▶ TEXTE D'ÉTUDE
^^^^^^^^

Introduction

« La prudence parfaite se trouve chez l’homme qui possède la claire notion de ses actes, tandis que la prudence imparfaite est le fait de ces animaux qui sont régis par des instincts spécialisés pour accomplir des actions qui ressemblent à celles de la prudence » Saint Thomas d’Aquin (Somme théologique,  Ia  IIae, Q3, a6).

Une fracture est apparue au sein de la « Résistance » au ralliement. D’un côté, les partisans de la sortie de la Fraternité, et de l’autre, ceux de la continuité du combat pour la FSSPX.

La situation actuelle de la Fraternité Sacerdotale Saint Pie X demande une analyse précise et complète. Ce qui n’est dès lors présents nulle part chez les deux partis en présence. Rien d’étonnant à cela tant le combat des idées est un combat délaissé par notre « famille de pensée ». Or un combat demande aux combattants un entraînement, des compétences et par-dessus tout, des habitus. L’analyse nécessaire devra être rationnelle, c’est-à-dire prenant sa mesure dans la réalité. Encore faut-il posséder la structure intellectuelle vertueuse qui corresponde. Il ne s’agit pas de déformer la réalité en fonction de nos sentiments, ni surtout de nos désirs ou de nos craintes, il est impératif de sortir du domaine des passions.

Faut-il quitter la FSSPX hic et nunc ? La réponse est non. Et nous allons le démontrer.

 


 

Le constat du réel

Il n’est pas acceptable de concevoir les choses autrement que ce qu’elles sont réellement maintenant, concrètement en ce moment précis.

Y a-t-il aujourd’hui à l’heure où nous écrivons, et au moins à moyen terme, un accord entre Rome et la FSSPX ? La réponse est non.  C’est ce type de situation qui justifierai réellement de se poser la question s’il faut rester ou partir. Concrètement, Mgr Fellay n’a rien signé. Même si lui-même continue à être libéral et obnubilé par la romanité, il est clair qu’il n’y a pas d’accord. Revenir au réel est capital. Il faut cesser de trembler comme de petits enfants et commencer à agir en adulte.

S’il y a quelque chose à tenter pour sauver la FSSPX ou pour continuer la Tradition, c’est d’abord en commençant par ce constat. Seulement ensuite peuvent se poser les questions d’ordre prudentiel.

 


Quel est le discours officiel de la FSSPX ?

En étudiant le discours officiels nous ne voulons pas affirmer l’inexistence d’un possible discours officieux, ou du moins l’existence d’une praxis contradictoire et libérale chez plusieurs membres influents de la FSSPX.

La communication officielle de la Fraternité se concrétise par les communiqués officiels, par les propos du supérieur général et, pour la France, par ceux du supérieur de district M. l’abbé de Cacqueray. Nous trouvons un résumé de la position officielle de la FSSPX dans la lettre aux amis et bienfaiteurs du printemps 2013.

^^^^^^^^

▶ DONNÉES SOURCES
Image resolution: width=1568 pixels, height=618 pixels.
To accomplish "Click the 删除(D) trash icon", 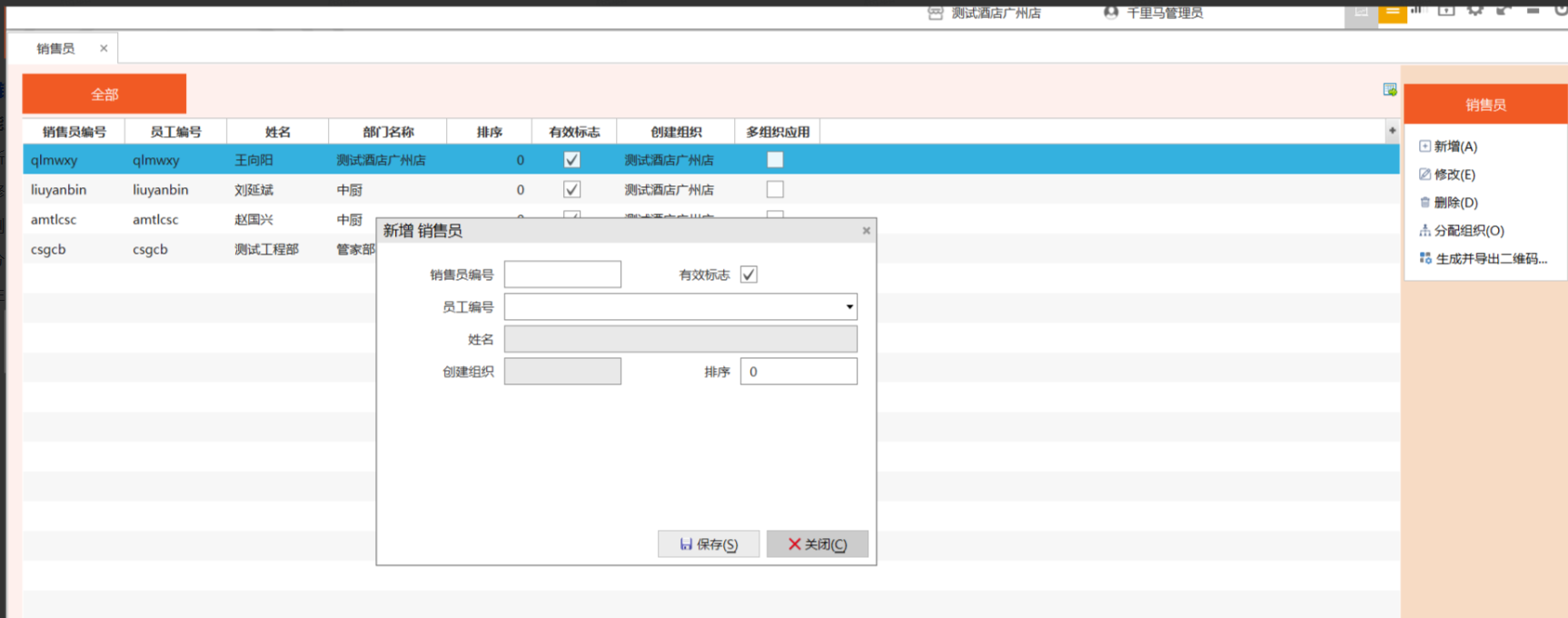I will (x=1424, y=203).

^^^^^^^^

▶ EXERCICES
1. Résumez en deux phrases le texte sur la FSSPX.
2. Recopiez le passage du texte sur la FSSPX en partant des mots « Une fracture est » et en vous arrêtant après « pour la FSSPX. », et changez « combat » en « lutte ».
3. Répondez aux questions suivantes sur le texte sur la FSSPX.
(a) Quel auteur est cité au début du texte ?
(b) Qui, selon le texte, n'a rien signé ?
(c) Dans quel document trouve-t-on un résumé de la position officielle de la FSSPX ?
Les données forment un matériel indépendant du texte d'étude.

▶ CORRIGÉ DES EXERCICES
1. Le texte constate une fracture au sein de la « Résistance » entre les partisans d'une sortie de la Fraternité et ceux qui veulent continuer le combat pour la FSSPX, et il répond non à la question de la quitter hic et nunc. Il s'appuie sur le fait qu'il n'existe aujourd'hui aucun accord entre Rome et la FSSPX, Mgr Fellay n'ayant rien signé, puis il aborde le discours officiel de la Fraternité.

2.
Une fracture est apparue au sein de la « Résistance » au ralliement. D’un côté, les partisans de la sortie de la Fraternité, et de l’autre, ceux de la continuité du lutte pour la FSSPX.

3.
(a) Saint Thomas d'Aquin.
(b) Mgr Fellay.
(c) Dans la lettre aux amis et bienfaiteurs du printemps 2013.